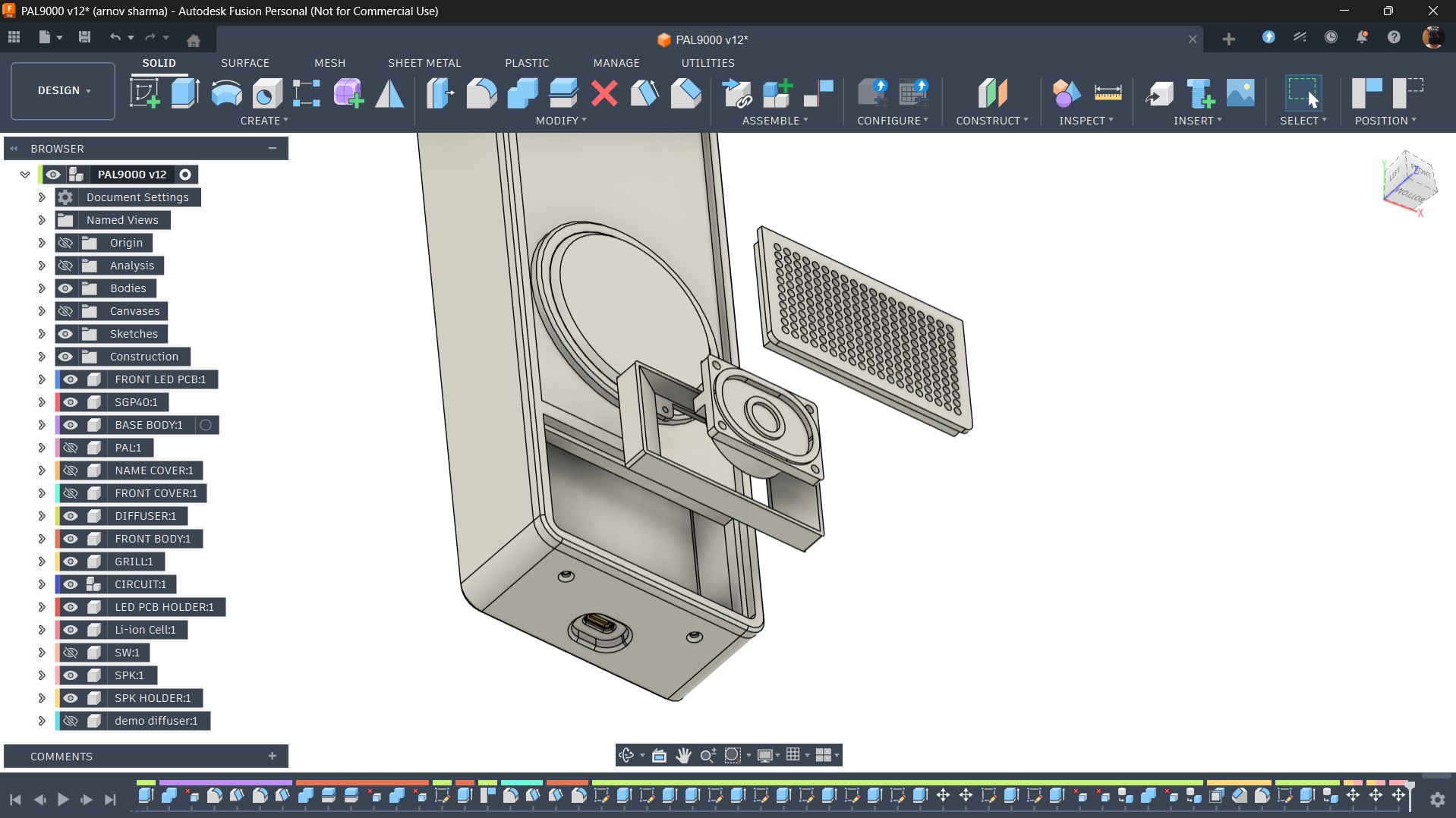Select the Pan hand tool in navigation bar
Screen dimensions: 1456x818
[683, 755]
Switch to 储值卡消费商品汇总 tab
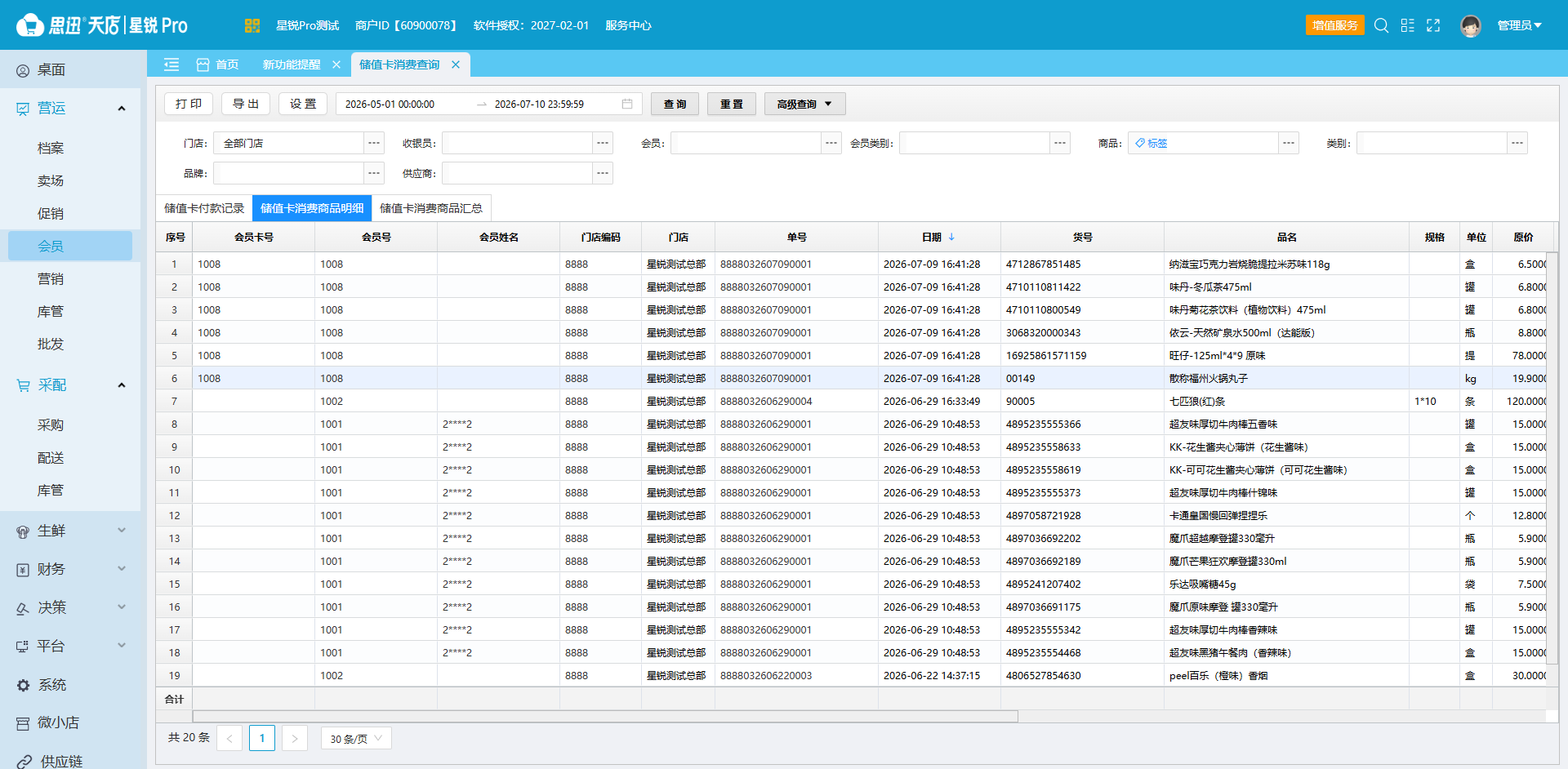Viewport: 1568px width, 769px height. point(431,208)
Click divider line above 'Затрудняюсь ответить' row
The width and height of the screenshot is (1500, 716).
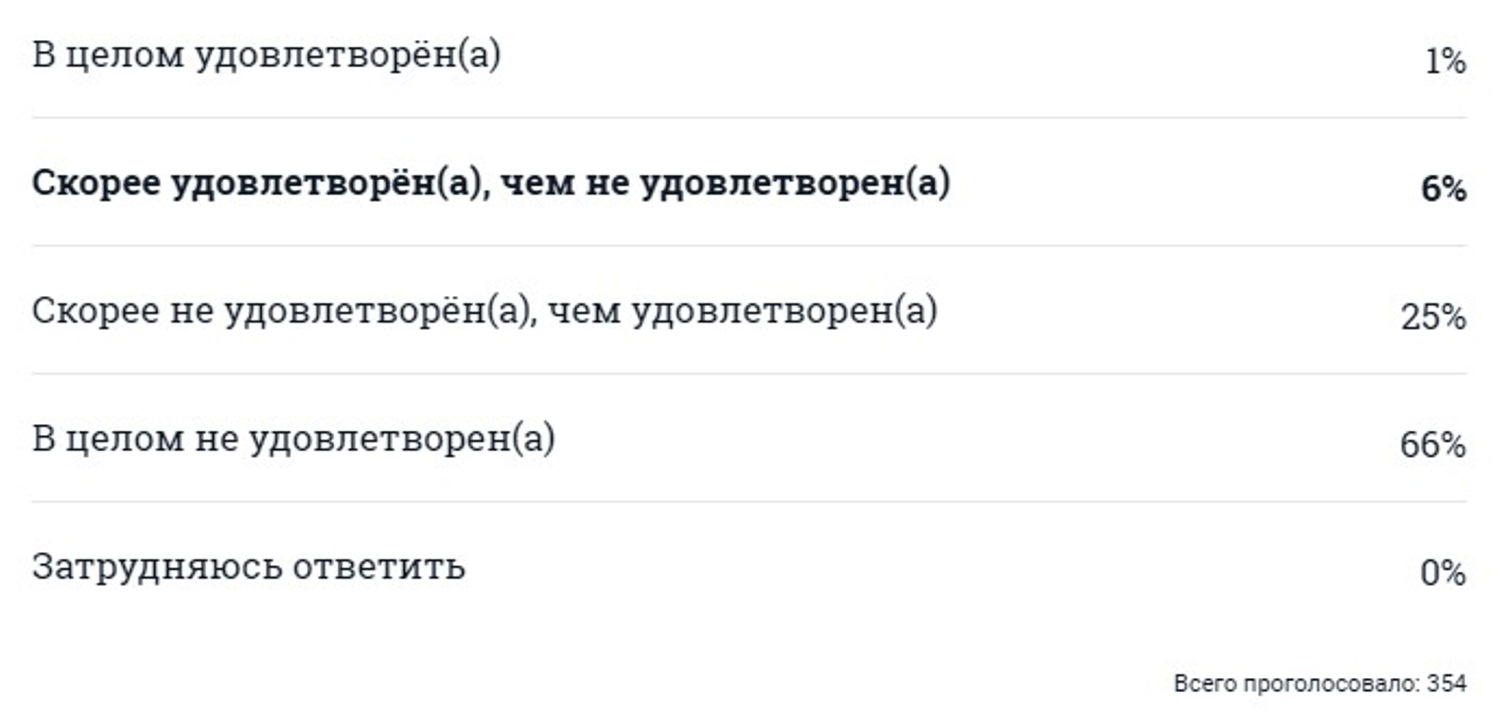point(749,502)
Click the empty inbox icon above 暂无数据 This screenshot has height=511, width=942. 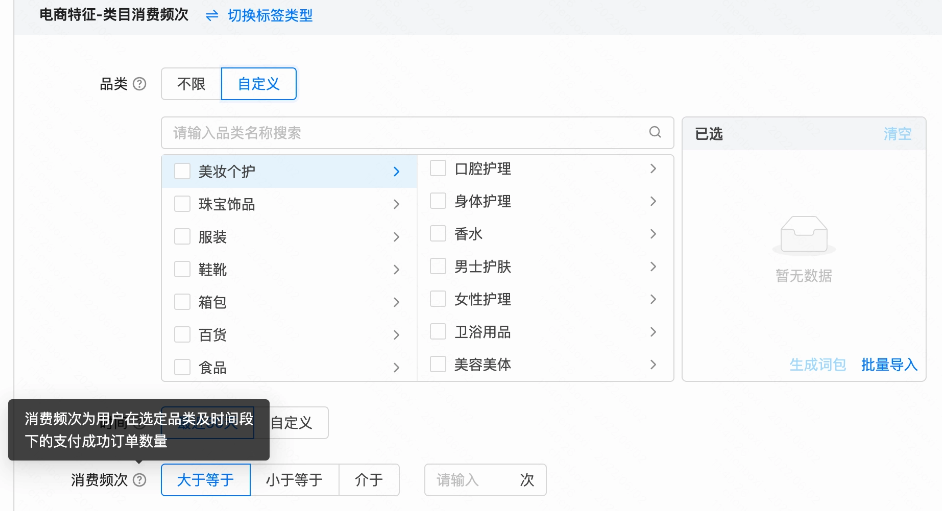803,237
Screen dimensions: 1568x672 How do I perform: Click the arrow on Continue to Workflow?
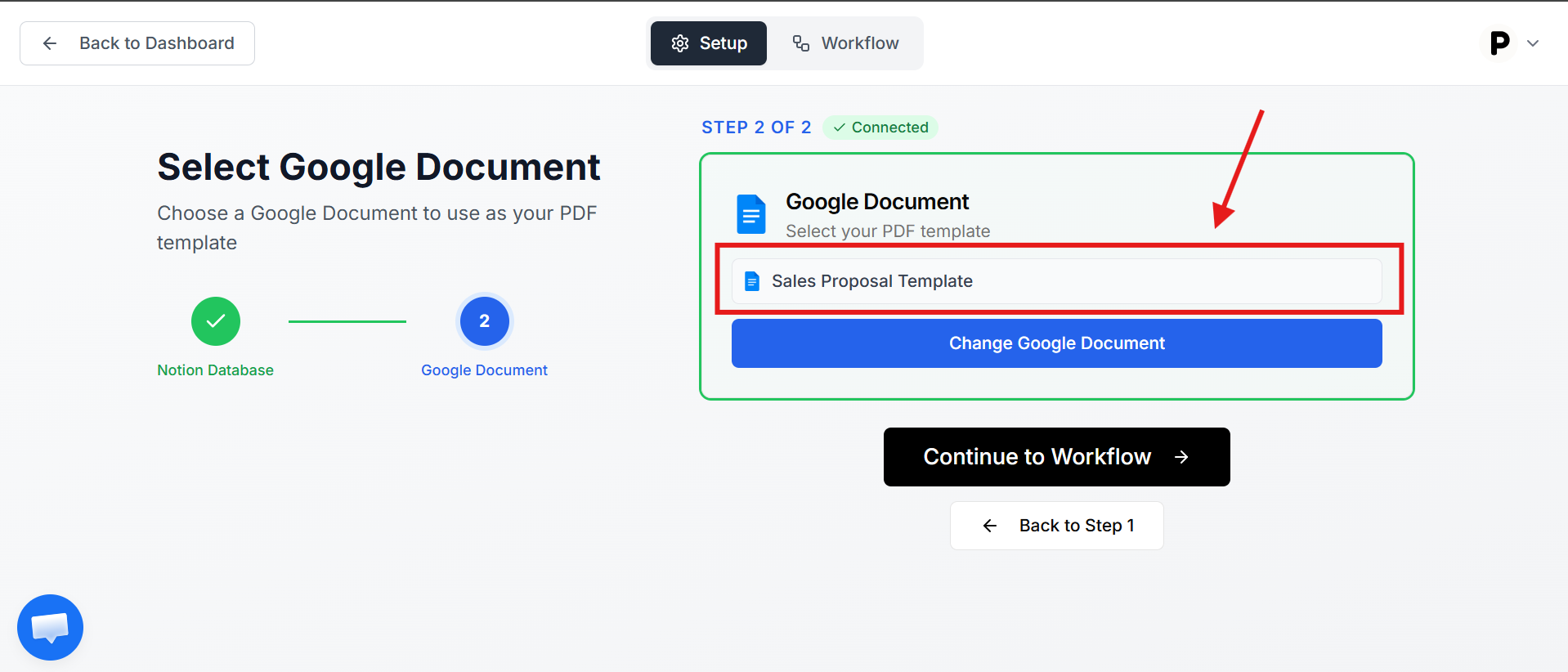point(1181,457)
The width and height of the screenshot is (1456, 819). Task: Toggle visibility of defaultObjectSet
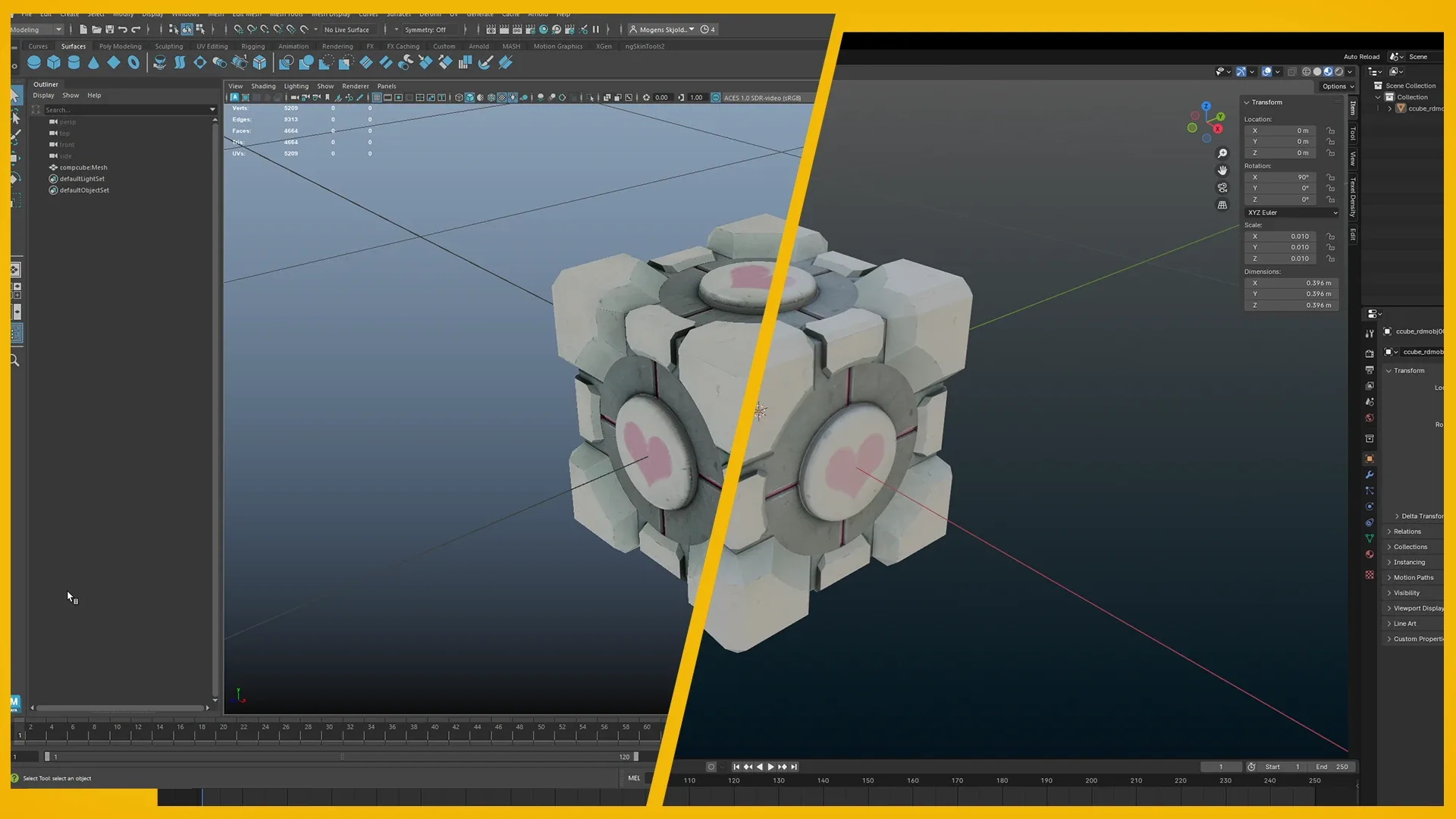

===

» **Activity**: Exactly the lines from the one containing "Screen dimensions: 1568x672" to the final line of the entries are wanted; please write them out, both ends included, but not the pictures.

» **Expected answer**:
Screen dimensions: 1568x672 How do I perform: Click the arrow on Continue to Workflow?
point(1181,457)
The width and height of the screenshot is (1456, 819). Task: Toggle visibility of defaultObjectSet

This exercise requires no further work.